> [EXERCISE REQUIREMENTS] Pictures are to be left out; every line from the one that holds "Task: Expand the left sidebar panel" to the end of the data is to be retyped exactly.

Top of RECORDS SUPPLIED

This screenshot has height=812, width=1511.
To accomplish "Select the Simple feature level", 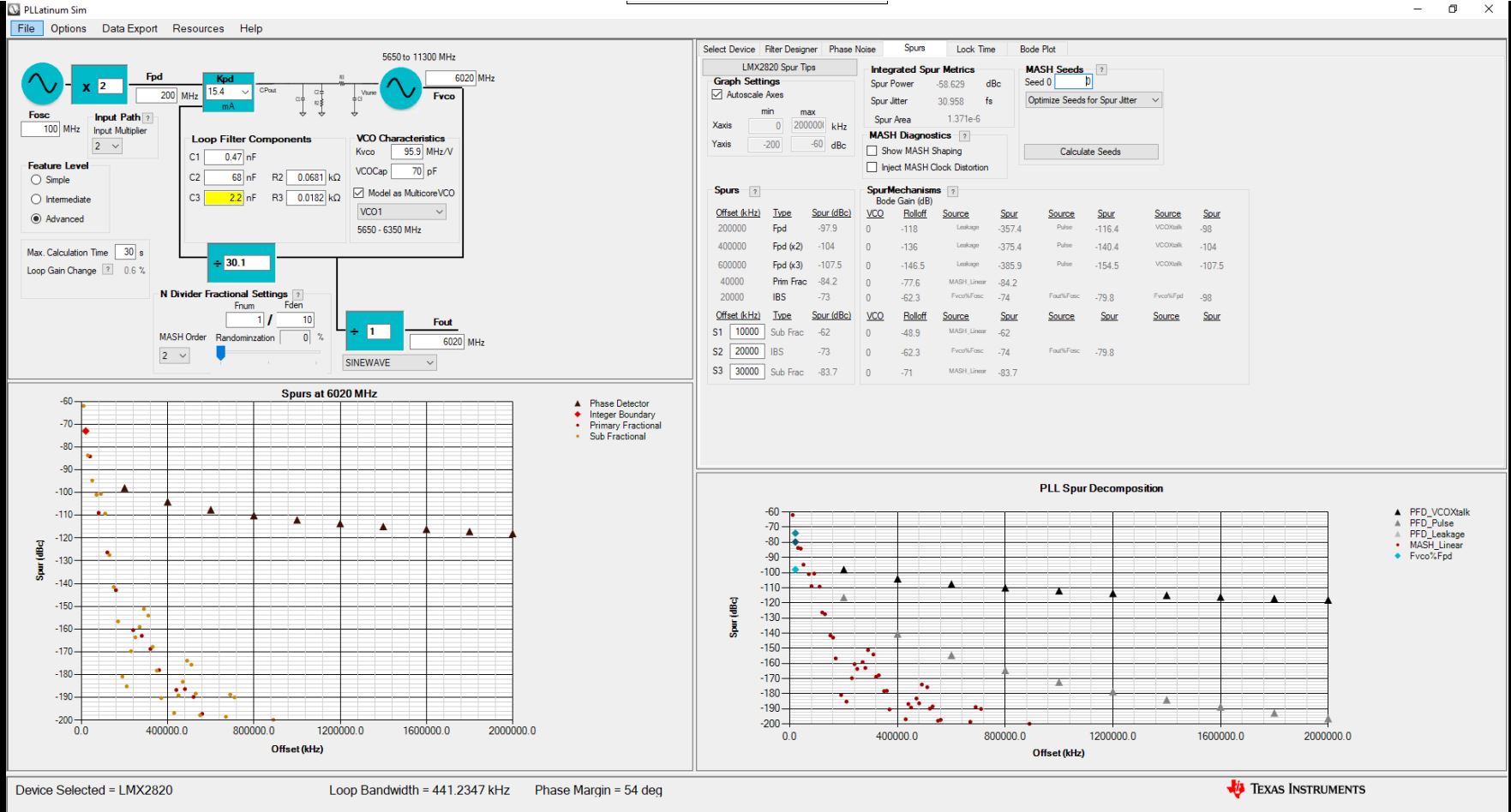I will tap(36, 180).
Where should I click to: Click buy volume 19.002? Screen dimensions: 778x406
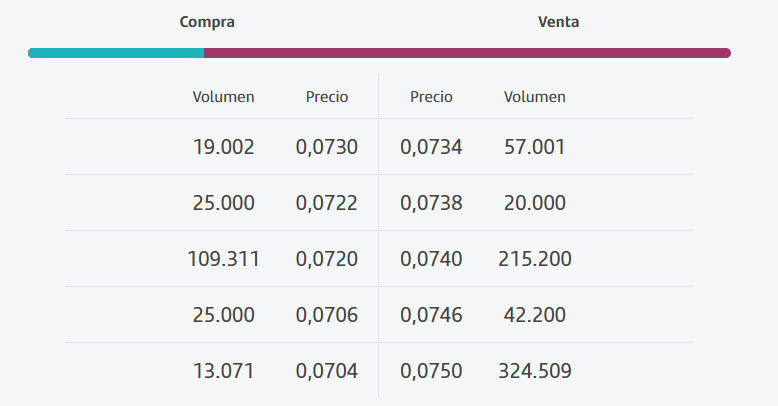(x=223, y=147)
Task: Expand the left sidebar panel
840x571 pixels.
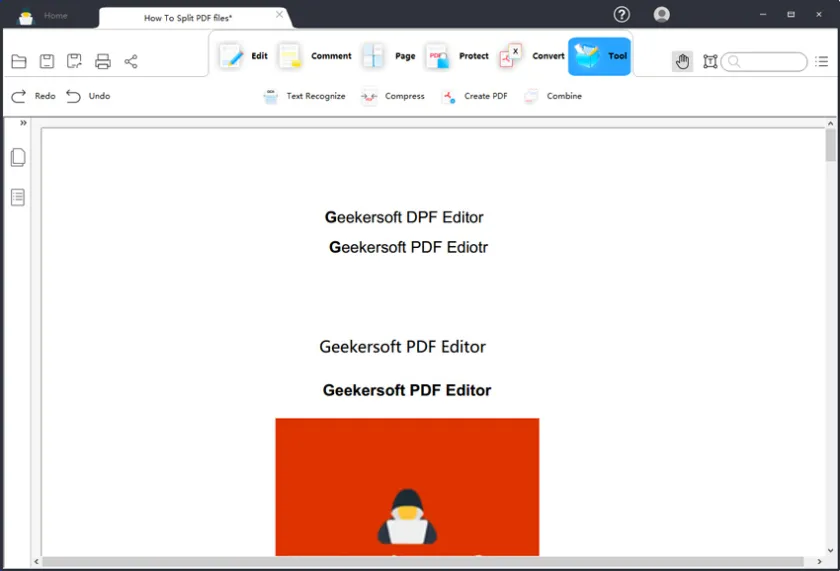Action: [x=23, y=123]
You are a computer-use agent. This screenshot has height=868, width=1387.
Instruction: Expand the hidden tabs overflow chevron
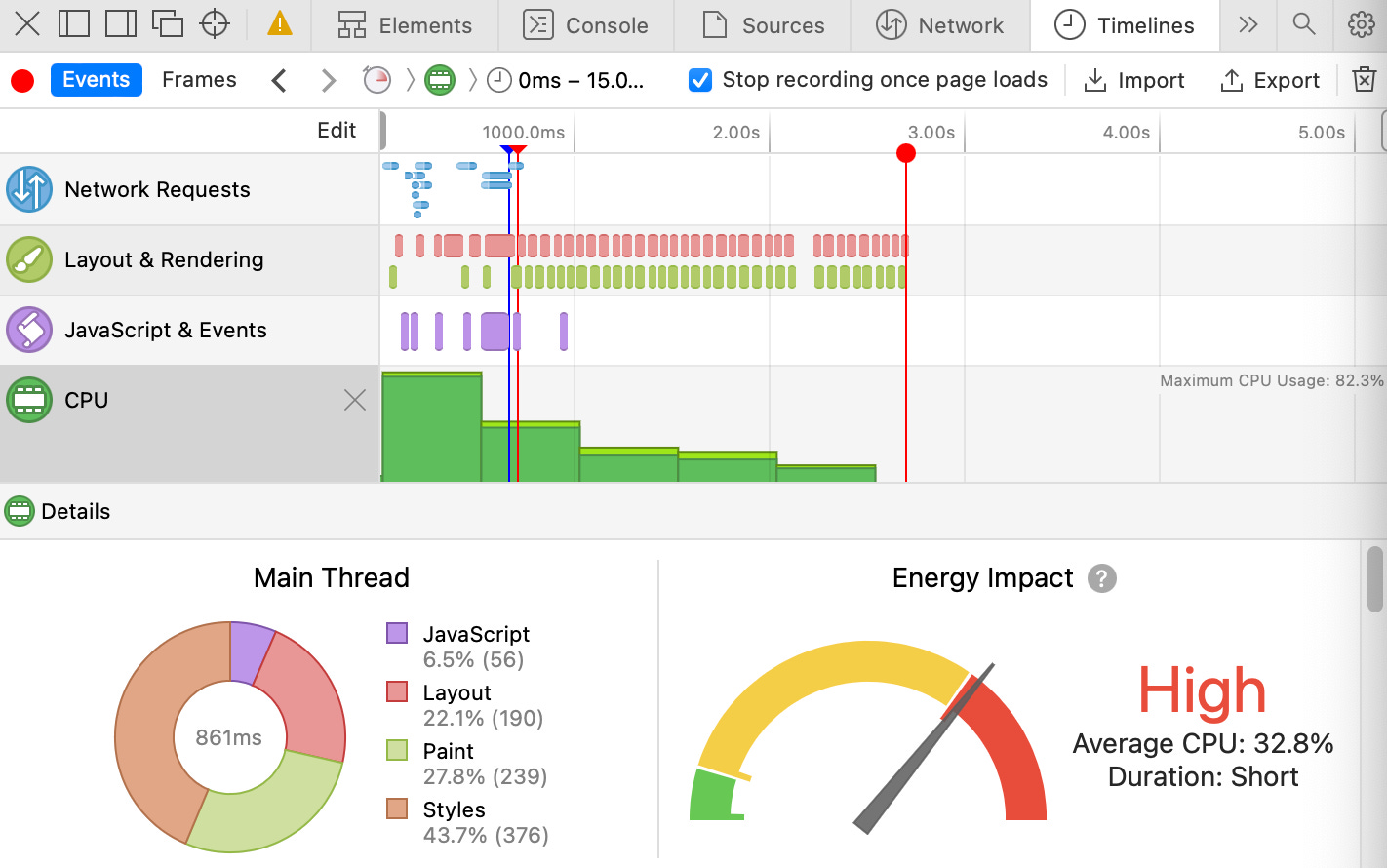(1248, 25)
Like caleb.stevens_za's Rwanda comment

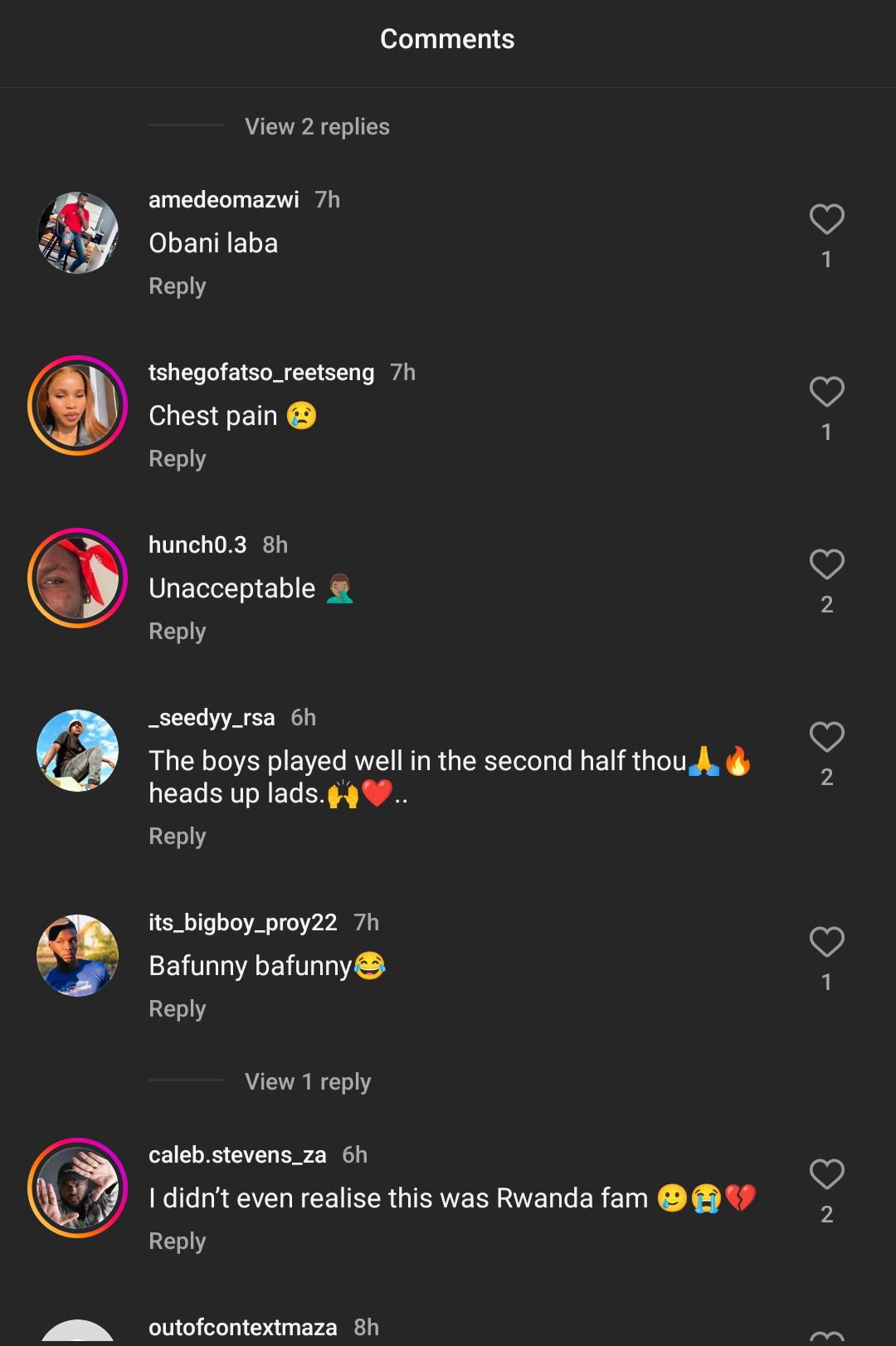826,1175
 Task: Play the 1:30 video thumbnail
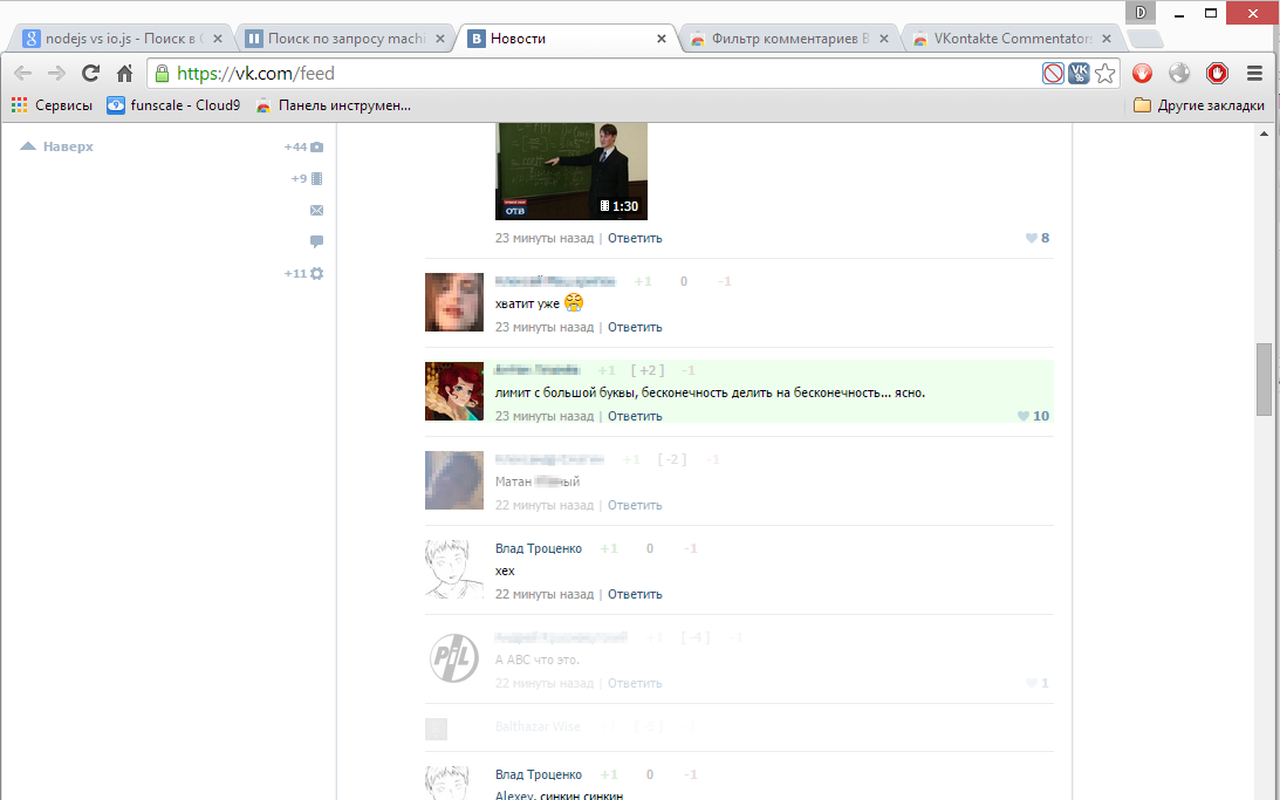pyautogui.click(x=571, y=170)
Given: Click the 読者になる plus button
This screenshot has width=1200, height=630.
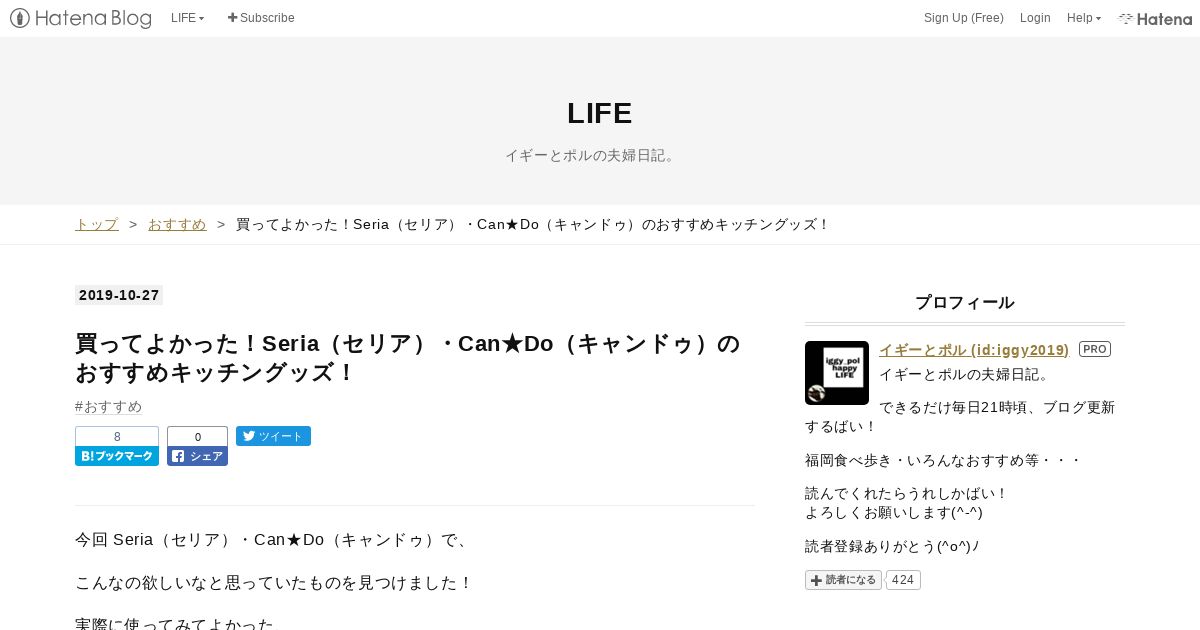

Bottom of RECORDS SUPPLIED

> [RESPONSE BELOW]
Task: Expand the left sidebar panel
840x571 pixels.
Action: [x=23, y=123]
You are a computer-use agent. This screenshot has height=868, width=1387.
Instruction: Expand the hidden tabs overflow chevron
(1248, 25)
Like caleb.stevens_za's Rwanda comment

826,1175
 Task: Play the 1:30 video thumbnail
pyautogui.click(x=571, y=170)
Given: Click the 読者になる plus button
This screenshot has width=1200, height=630.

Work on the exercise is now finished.